There are a couple of good books to look at to understand St. Patrick. A 121 page gem by George Hunter called The Celtic Way of Evangelism is most worthy. Hunter lauds Patrick, who at 16 was captured from his Britanic home and taken to Ireland to be a herdsman for an Irish druid king. It was in Ireland that his conversion was complete. One night, six years into his captivity, the Lord appeared to him in a dream and said, "Your ship awaits you" and he made the 200 mile journey to the coast and sure enough he boarded the ship for the continent. Several years later he had recurring dreams of people who he knew in Ireland, who were saying, "Return and walk among us." And so he did. In 27 years of ministry he planted some 700 churches and ordained a thousand priests. In the years to follow, according to Hunter, "Patrick's movement blanketed the island: 'In Ireland alond ehter are more thatn 6,000 place names containing the element Cill--the old Gaelic word for church'" (p. 36).
The other book is a Classic called How the Irish Saved Civilization by Thomas Cahill. Cahill points out that after Constantine's edict of Milan, it was politically advantageous to become a Christian. Not so in Ireland since Ireland was never under Rome's control or influence so Irish conversion was more genuinely Christian.
Time does not allow us to review other Irish classics like Darby O'Gill and the Little People or Boy's Town so the former will have to do. There are so many other contributions the Irish made, like Lucky Charms Cereal and Irish Spring soap but again they are secondary to Patrick.

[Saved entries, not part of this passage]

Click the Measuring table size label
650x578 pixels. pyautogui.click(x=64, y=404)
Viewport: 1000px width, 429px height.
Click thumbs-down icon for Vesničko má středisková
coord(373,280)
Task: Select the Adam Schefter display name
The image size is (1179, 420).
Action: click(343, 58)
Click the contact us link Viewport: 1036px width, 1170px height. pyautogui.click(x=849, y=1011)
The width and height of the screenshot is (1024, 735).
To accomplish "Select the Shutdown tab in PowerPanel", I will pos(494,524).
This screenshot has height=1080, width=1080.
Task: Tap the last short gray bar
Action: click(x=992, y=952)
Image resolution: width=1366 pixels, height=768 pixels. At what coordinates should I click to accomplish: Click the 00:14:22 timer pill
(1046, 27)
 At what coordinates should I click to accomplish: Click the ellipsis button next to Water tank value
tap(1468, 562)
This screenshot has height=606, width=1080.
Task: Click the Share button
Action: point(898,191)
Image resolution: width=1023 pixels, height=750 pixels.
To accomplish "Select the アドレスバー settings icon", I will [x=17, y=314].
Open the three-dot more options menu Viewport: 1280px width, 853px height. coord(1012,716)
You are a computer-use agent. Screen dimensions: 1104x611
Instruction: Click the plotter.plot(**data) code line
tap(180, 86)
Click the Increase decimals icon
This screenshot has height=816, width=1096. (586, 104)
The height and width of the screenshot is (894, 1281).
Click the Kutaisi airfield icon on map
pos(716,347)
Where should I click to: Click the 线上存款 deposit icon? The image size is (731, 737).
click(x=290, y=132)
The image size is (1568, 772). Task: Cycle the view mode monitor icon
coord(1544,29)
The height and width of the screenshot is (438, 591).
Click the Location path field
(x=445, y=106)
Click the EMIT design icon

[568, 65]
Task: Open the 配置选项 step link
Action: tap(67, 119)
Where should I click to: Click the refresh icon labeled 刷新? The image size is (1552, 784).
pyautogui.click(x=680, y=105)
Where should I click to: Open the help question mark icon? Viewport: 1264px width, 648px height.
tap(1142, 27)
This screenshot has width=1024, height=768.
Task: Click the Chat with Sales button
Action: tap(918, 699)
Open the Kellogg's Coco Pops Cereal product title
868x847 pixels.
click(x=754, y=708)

Tonight we'll be havin' Corn Beef and Cabbage and help celebrate the contributions of Patrick and our Irish friends. To close...an Irish blessing:
May there always be work for your hands to do;
May your purse always hold a coin or two;
May the sun always shine on your windowpane;
May a rainbow be certain to follow each rain;
May the hand of a friend always be near you;
May God fill your heart with gladness to cheer you.
HAPPY ST PATRICK’S DAY!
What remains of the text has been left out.